**RECORDS**:
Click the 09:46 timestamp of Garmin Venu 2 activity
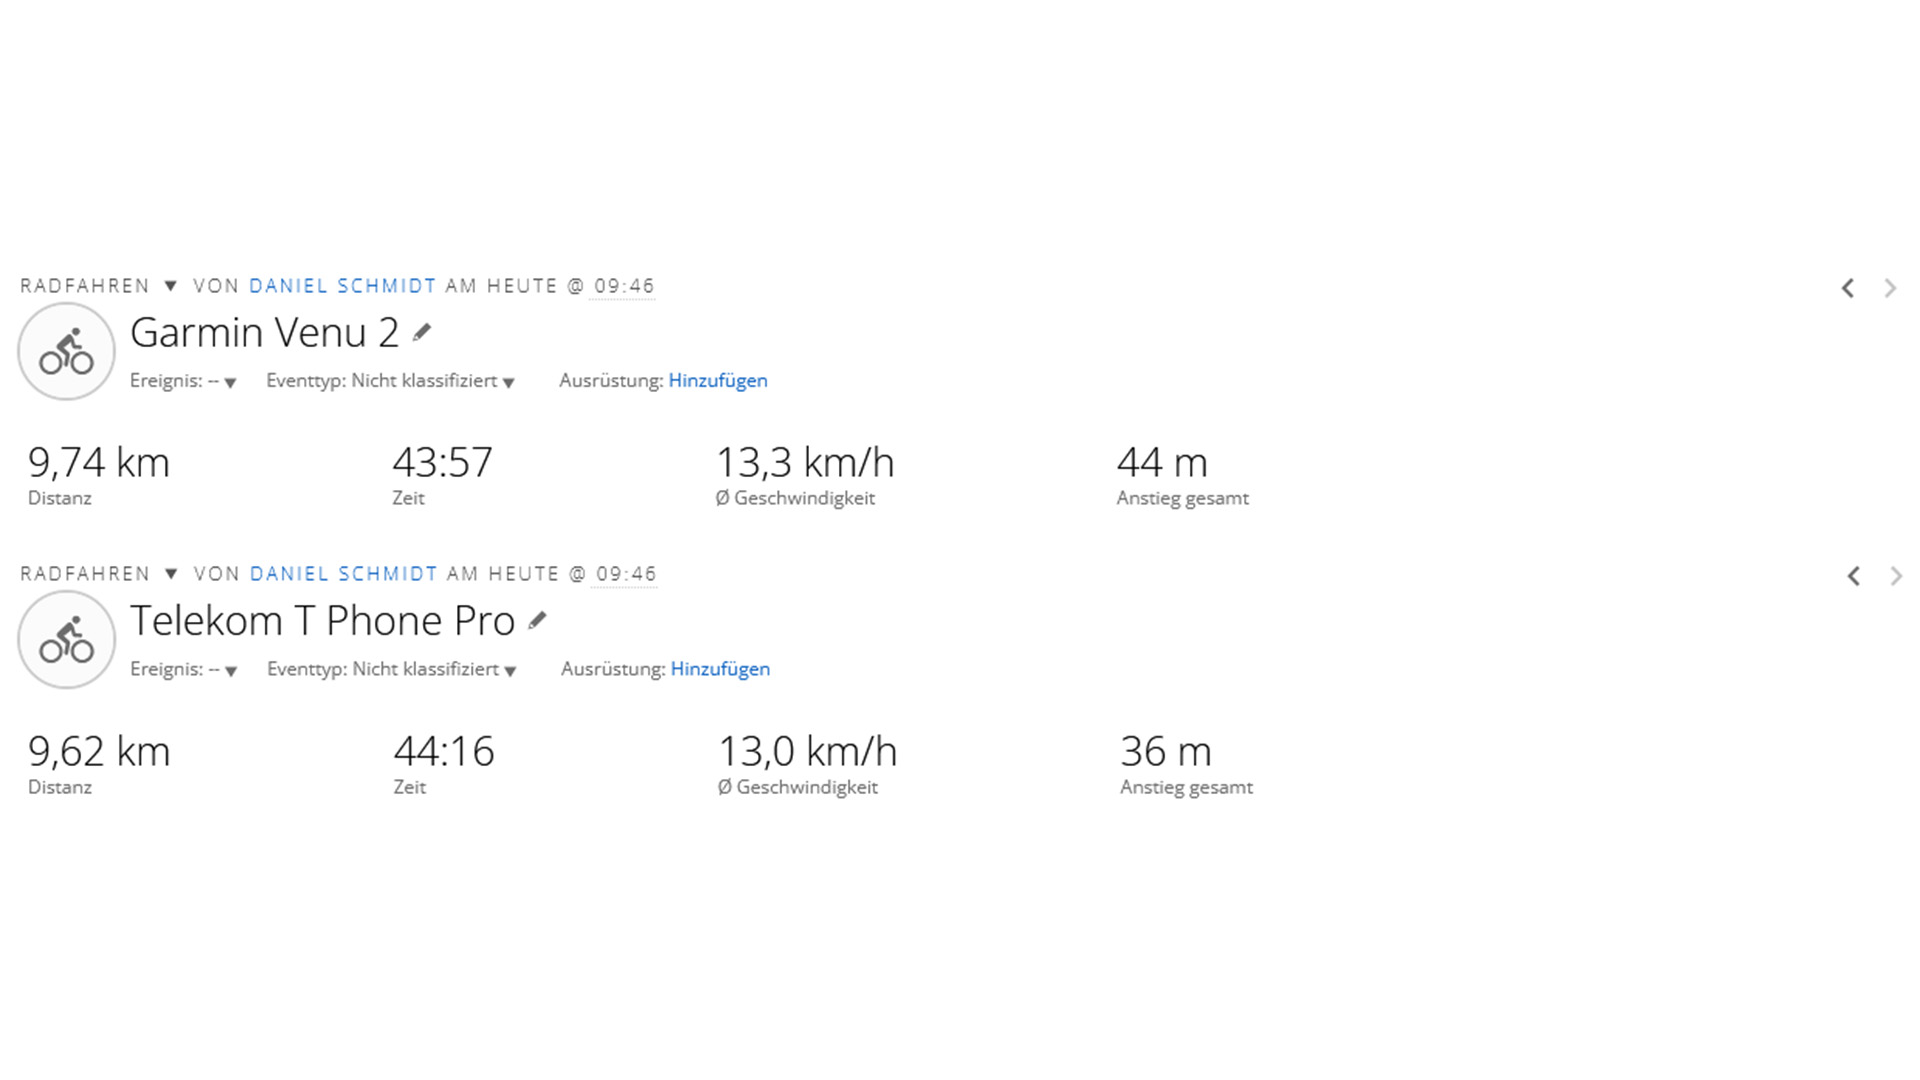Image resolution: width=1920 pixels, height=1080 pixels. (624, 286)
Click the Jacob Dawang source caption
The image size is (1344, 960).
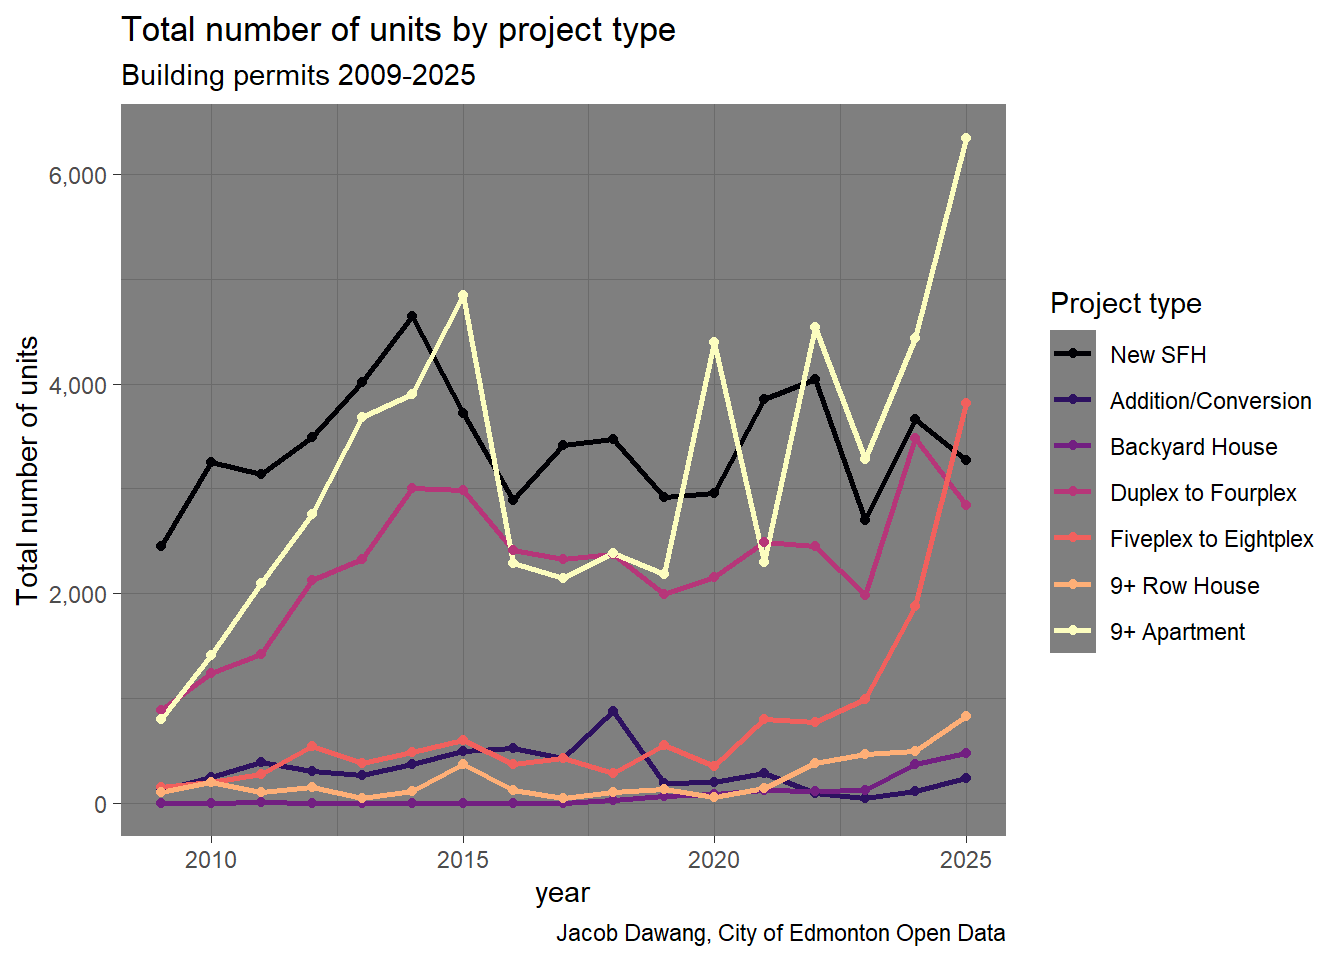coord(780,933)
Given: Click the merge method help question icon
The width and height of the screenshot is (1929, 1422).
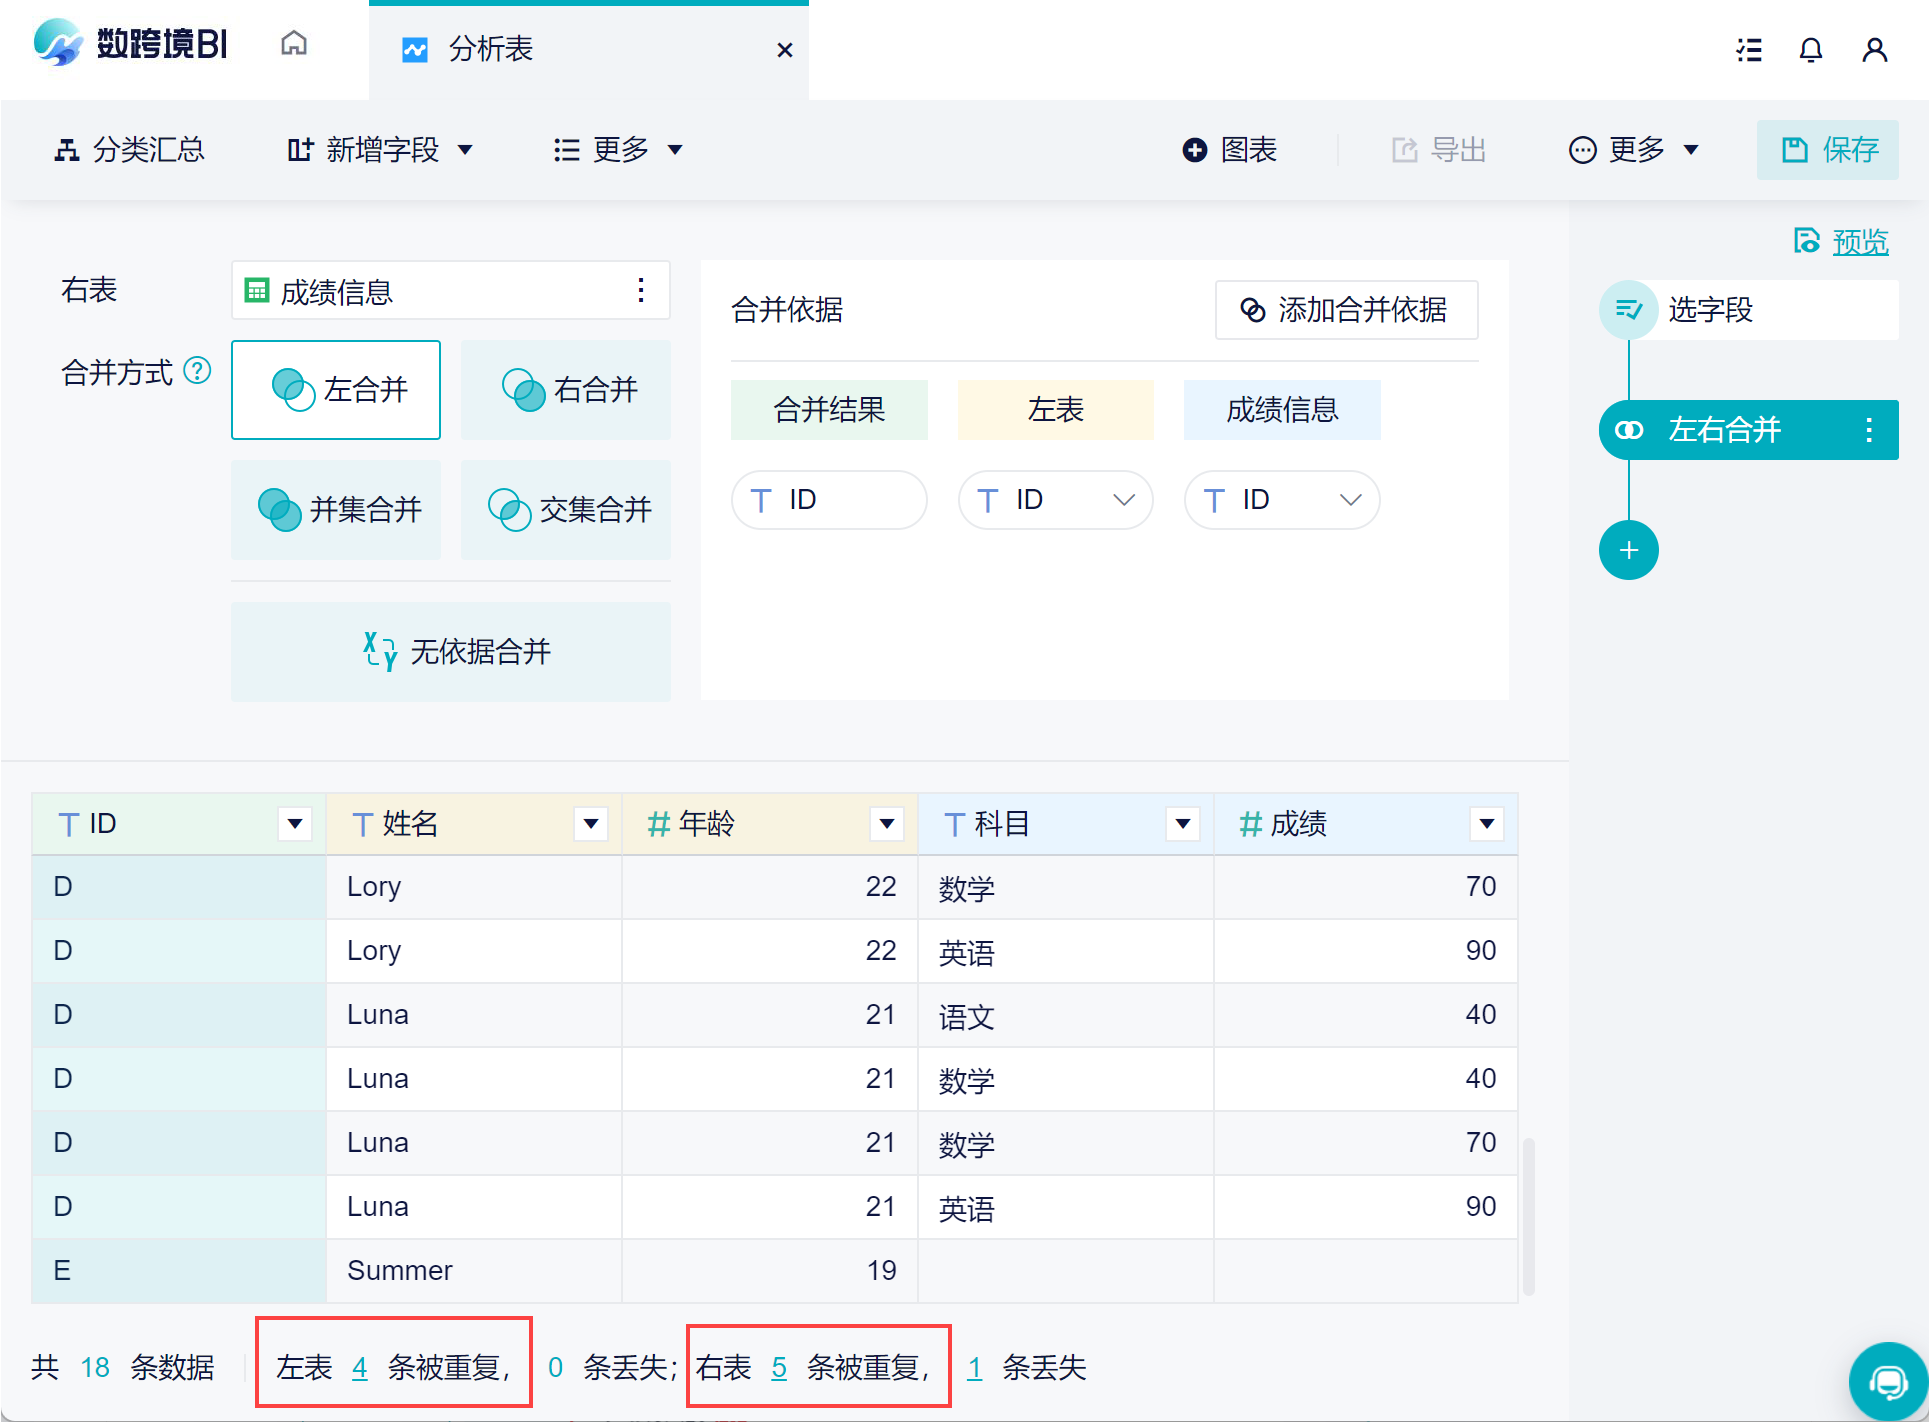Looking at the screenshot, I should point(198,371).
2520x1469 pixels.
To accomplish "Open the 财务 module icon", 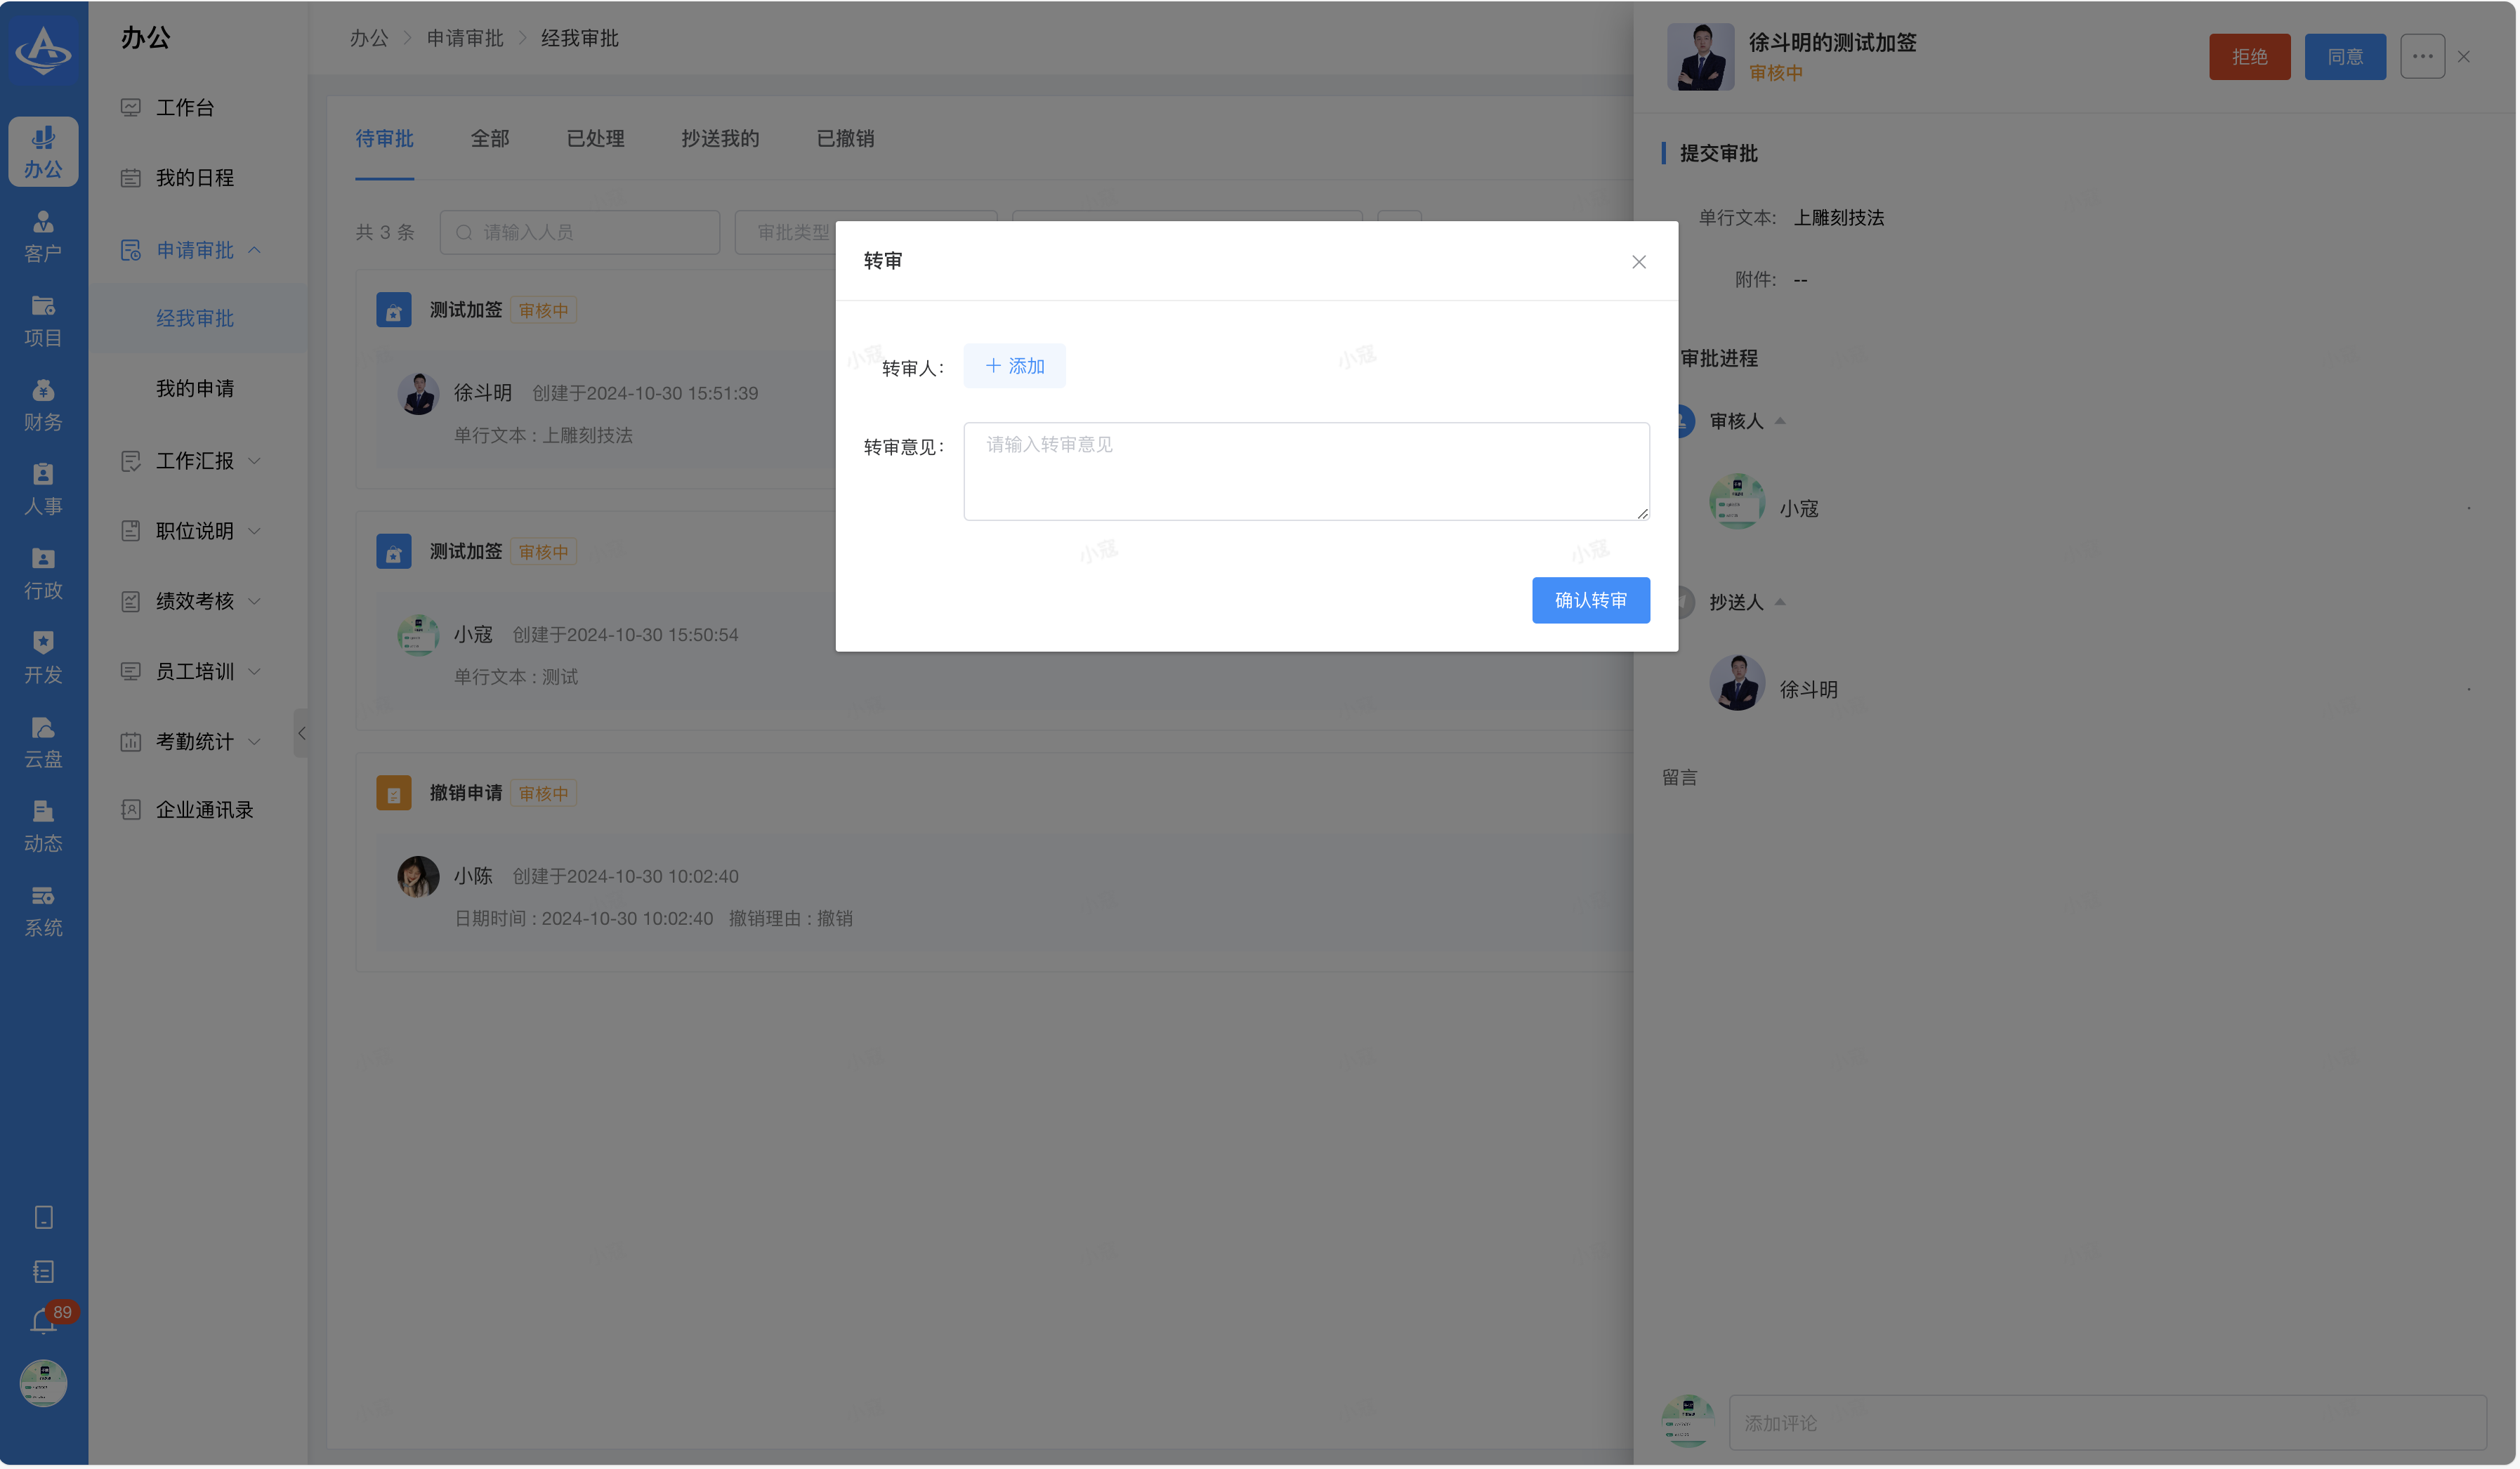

**WHAT TO WORK ON**:
Rewrite every line of the items above as a numbered list, skipping any blank lines and leaving the pictures out.

**SOLUTION TO THIS EXERCISE**:
1. Click the 09:46 timestamp of Garmin Venu 2 activity
2. Image resolution: width=1920 pixels, height=1080 pixels. (624, 286)
3. Click the Jacob Dawang source caption
4. The image size is (1344, 960).
5. coord(780,933)
6. Given: Click the merge method help question icon
7. The width and height of the screenshot is (1929, 1422).
8. Looking at the screenshot, I should point(198,371).
9. 2520x1469 pixels.
10. To accomplish "Open the 财务 module icon", 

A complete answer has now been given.